Tumor Immunology and Tumor Immunotherapy

The possibilities of algorithmic approaches in the detailed analysis of tissue images are addressed in this project. Automated classification of tissue image elements can be performed in multiple ways. Systematic analysis and optimization of selected features, optimizing the algorithmic backbone (ResNet, AlexNet etc.) and training and validating the convolutional neural network (CNN). 

The analysis of colorectal cancer primary tumor cohorts and prediction of prognosis was performed and published in (Kather JN et al, 2018, PLOS Medicine). This publication was the most cited publication of the year 2019 of PLOS Medicine. This approach was then further developed into an effort to automatically identify microsatellite-instable lymphocyte-rich colorectal cancers, published in Nature Medicine (Kather JN et al, 2019, Nature Medicine). The current work with machine learning algorithms seeks to implement a platform that allows to stratify explant models and bioprints (see section 1.2.4) automatically. This will allow to systematically perturbate the model systems and automatically annotate the changes into a prognostic subgroup through machine learning. This can then be applied for identification of possible targets for intervention or to estimate the effects induced by a specific drug or intervention on the tumor microenvironment. 

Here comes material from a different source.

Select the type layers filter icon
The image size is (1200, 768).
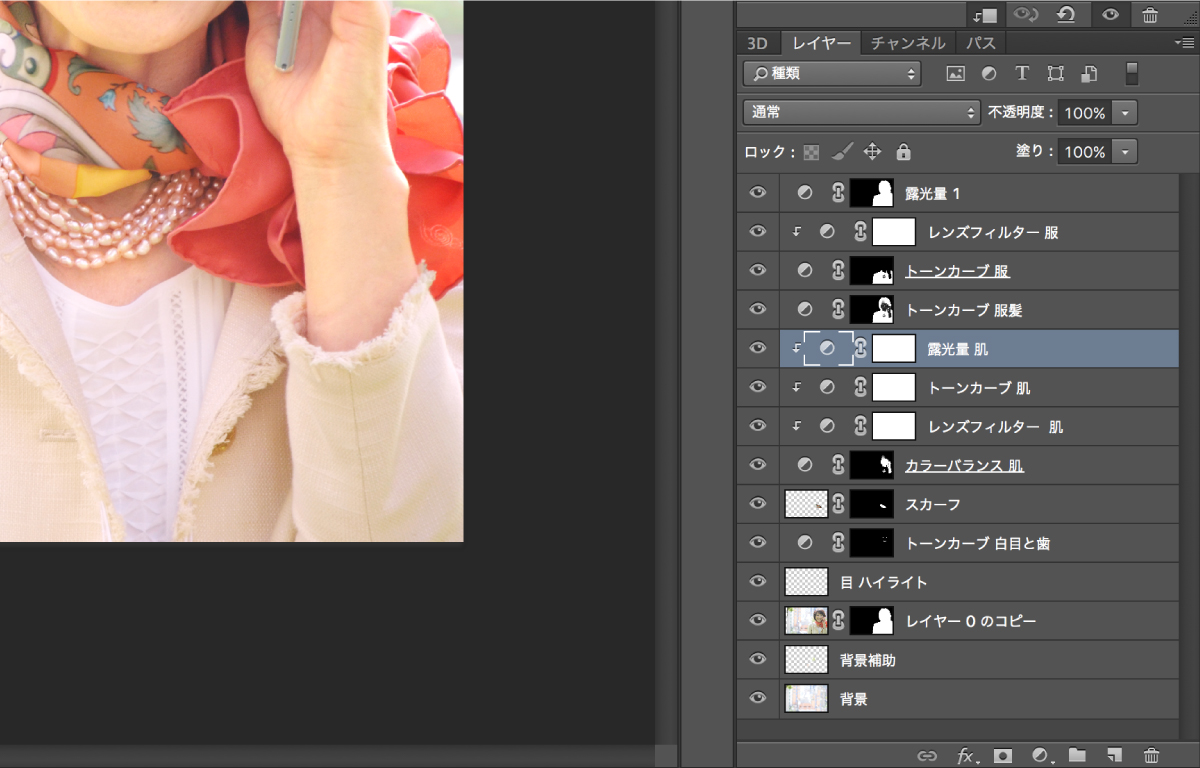click(1022, 73)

The increasing number of heterogeneous datasets or limited-size datasets (as for subgroups of specific cancer entities or specific rare cancer entities) make systematic analyses challenging. Heterogeneous datasets and limited number of cases inhibit systematic approaches in a way that can annihilate efforts in precision medicine. This problem is addressed in two approaches. Topological algebra and computational topology is a framework that can better resemble the deeply interwoven relationships of biology represented in datasets (Moraleda et al, 2020, Semin Immunol, Valous et al, 2020 Semin Immunol). Therefore, a non-sql graph database was implemented in Neo4j and contains heterogeneous complex data. Now, in the next steps, systematic application of computational topology algorithms allows to classify and cluster datasets in novel ways. In addition to this, efforts have been initiated to leverage quantum computing methodology. In short, specific formulation of questions in a biquadratic layout allow for improved optimization results. Based on the quantum annealer technology, the systematic analysis of graph networks is being explored and a first prototype has been developed, allowing further optimization with geometric algebra to link the localization of identified central nodes to larger branches of the graph. This investigation of quantum methodology is a joint project together with collaboration partners from Fraunhofer IKS (Munich). The quantum processing advantage for limited datasets is further investigated for machine learning, where first results have been obtained (Matic A et al, ArXiv, 2022)[AM3] [HN4] . Currently, preparations for an international proposal are underway, on one hand investigating the optimal hardware and algorithmic approach and on the other hand investigating the utility for given clinical subsets, e.g. triple-negative breast cancer. 

Classical immunotherapies focus on the modulation or activation of the adaptive arm of the immune system. Although excellent therapeutic successes have been achieved for some tumor diseases, others do not respond at all. In order to better leverage the potential of immunotherapy, we explore the role of the innate arm of the immune system. Since the microbiome composition can strongly impact therapy outcome, we focus on the interplay of microbiome and innate immune system within the tumor microenvironment. In this frame, we developed a pipeline utilizing Nanopore technology for 16S sequencing to systematically assess microbiome composition. Furthermore, we apply specific and highly sensitive PCR assays for measuring key factors impacting the immune system and therefore patient prognosis. These include qPCR assays to quantify Fusobacterium nucleatum and its products colibactin, Bacteroides fragilis toxin and FadA. Beyond the classical microbiome analysis, our research also focuses on the investigation of the mycobiome. Systematic analyses are currently being carried out to delineate fungal species on the basis of existing databases such as UNITE and WARCUP. First results of the above depicted pipeline with samples from the LUMINESCENCE trial (see section 1.2.1) show promising results with cross-entity patterns associated with either good or bad prognosis or treatment outcome. To better understand the microbiome composition within tissue, another technology has been further developed: assembloids or bioprints are artificially created tissues with a defined content of cell populations (i.e. cancer cells, T cells, macrophages, bacteria etc.). The matrix or scaffold consists of a collagen and cytokeratin containing substance, where the cells of interest are placed inside. This miniaturization allows systematic side-by-side comparison of different conditions or compositions. The effect of distinct cytokine mixtures, bacteria or bacterial communities on defined populations of tumor and immune cells is analyzed. A first use case of this approach has been published recently (Ahmed A et al, 2022, Frontiers Immunology).